What is this?
Define, customize, and communicate the use of a new “thing.”
- Read through the student material in the LEGO® Education SPIKE™ App.
- If you feel it's needed, plan a lesson using the getting started material in the app. This will help familiarize your students with LEGO® Education SPIKE™ Prime.
2. Engage (3 Min.)
- Use the ideas in the Ignite a Discussion section below to engage your students in a discussion related to this lesson.
- Use the video to explain the lesson.
3. Explore (12 Min.)
- Have your students work in pairs to build “the thing."
- Ask them to play the program to get an idea of how it works.
4. Explain (10 Min.)
- Give your students some time to come up with a purpose for "the thing."
- Have them make changes to the model or program so that "the thing" fulfills its purpose.
- Make sure they can explain their thinking.
5. Elaborate (15 Min.)
- Have the teams take turns presenting their version of "the thing."
- Make sure they clearly communicate why it's so cool.
- Don't forget to leave some time for cleanup.
- Give feedback on each student's performance.
- You can use the assessment rubrics provided to simplify the process.
Ignite a Discussion
Have a discussion about the different ways ideas can be communicated.
- What's an argument?
- What's proof?
- What's a fallacy?
Have your students watch this video to see what they're about to do.
An Interesting Contraption
This "thing" uses a motor to rotate something from one side to the other. It's up to your students to figure out what it is and how to use it!

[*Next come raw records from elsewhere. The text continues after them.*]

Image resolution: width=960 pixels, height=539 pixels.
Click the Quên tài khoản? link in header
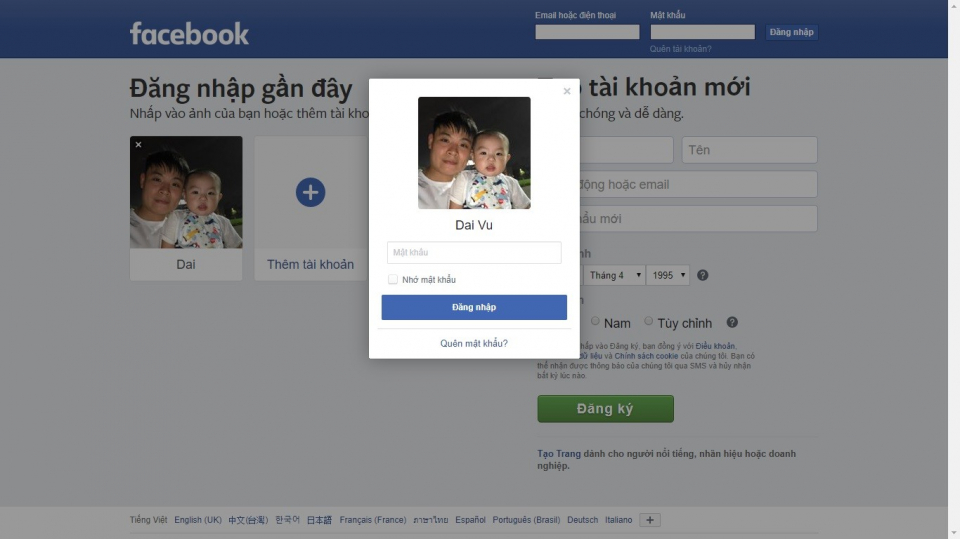click(x=681, y=49)
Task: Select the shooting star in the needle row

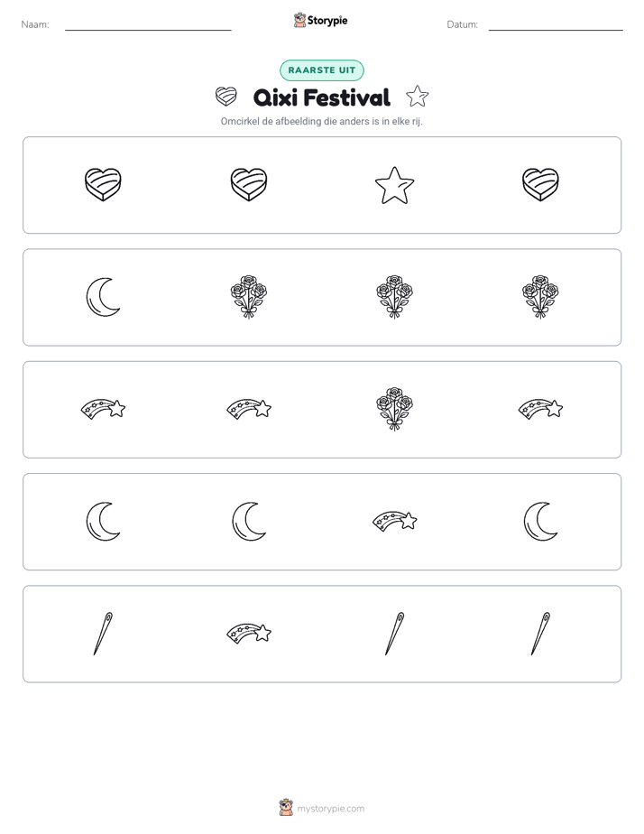Action: (249, 634)
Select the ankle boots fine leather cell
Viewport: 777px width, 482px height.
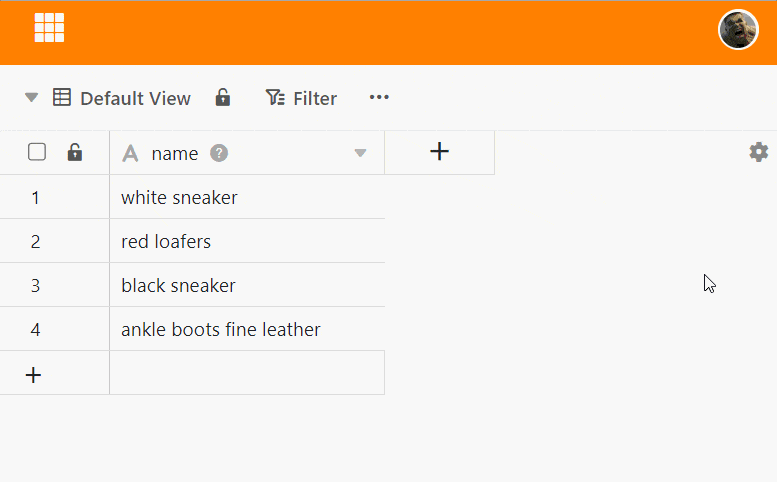click(x=246, y=330)
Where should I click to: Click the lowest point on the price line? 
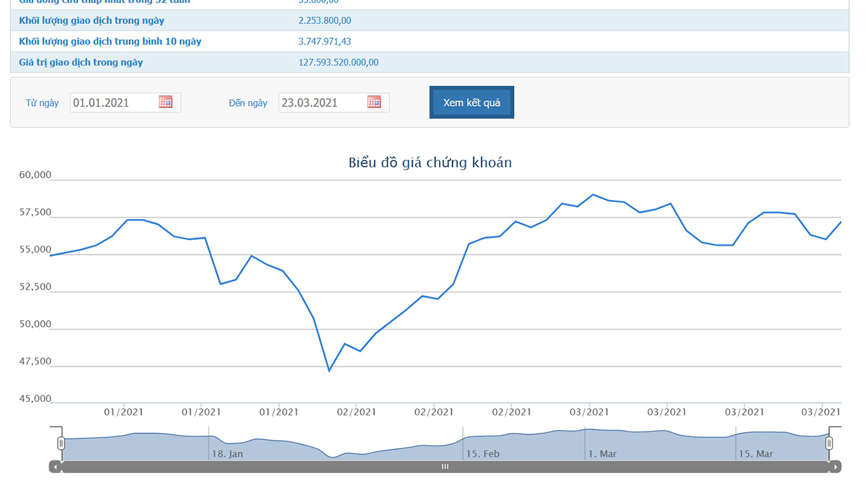click(329, 371)
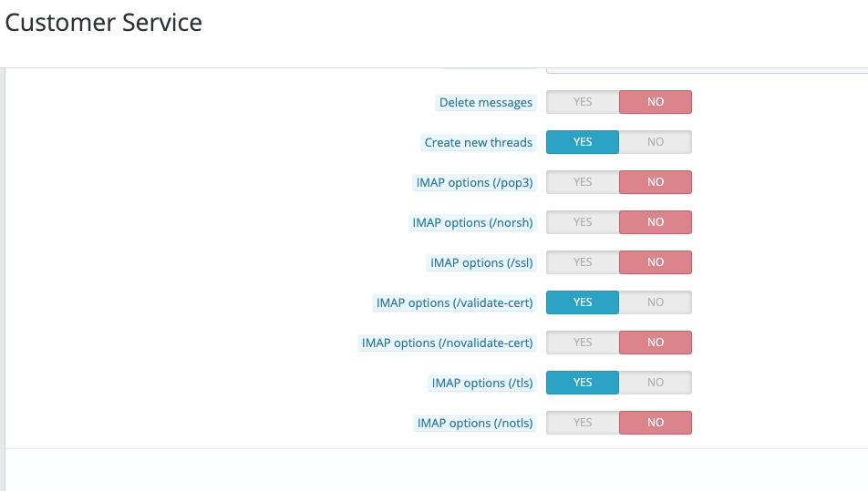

You can easily add sensors to diversify this lesson:
- Use a Force Sensor to start or stop the movement of "the thing."
- Use a Distance Sensor to detect movement and activate "the thing's" movement.
Simplify this lesson by:
- Assigning an area of focus (e.g., a specific environment or a toy). This will provide context and hone your students' thought processes.
Take this lesson to the next level by:
- Asking each team to include at least one sensor in their final model. Let them choose the sensor.
- Using this lesson twice in a row, with the constraint that your students can't use any ideas from the previous class.
- Incorporating the language arts extension.
Teacher Observation Checklist
Create a scale that matches your needs, for example:
- Partially accomplished
- Fully accomplished
Use the following success criteria to evaluate your students' progress:
- Students can describe the function of an object.
- Students can describe the benefit of an object's features against needs.
- Students can construct effective arguments.
Have each student choose the brick that they feel best represents their performance.
- Blue: I can describe how things work.
- Yellow: I can describe in detail how things work and I can highlight what it's good at.
- Violet: I can convince someone that I've invented the coolest thing in the world.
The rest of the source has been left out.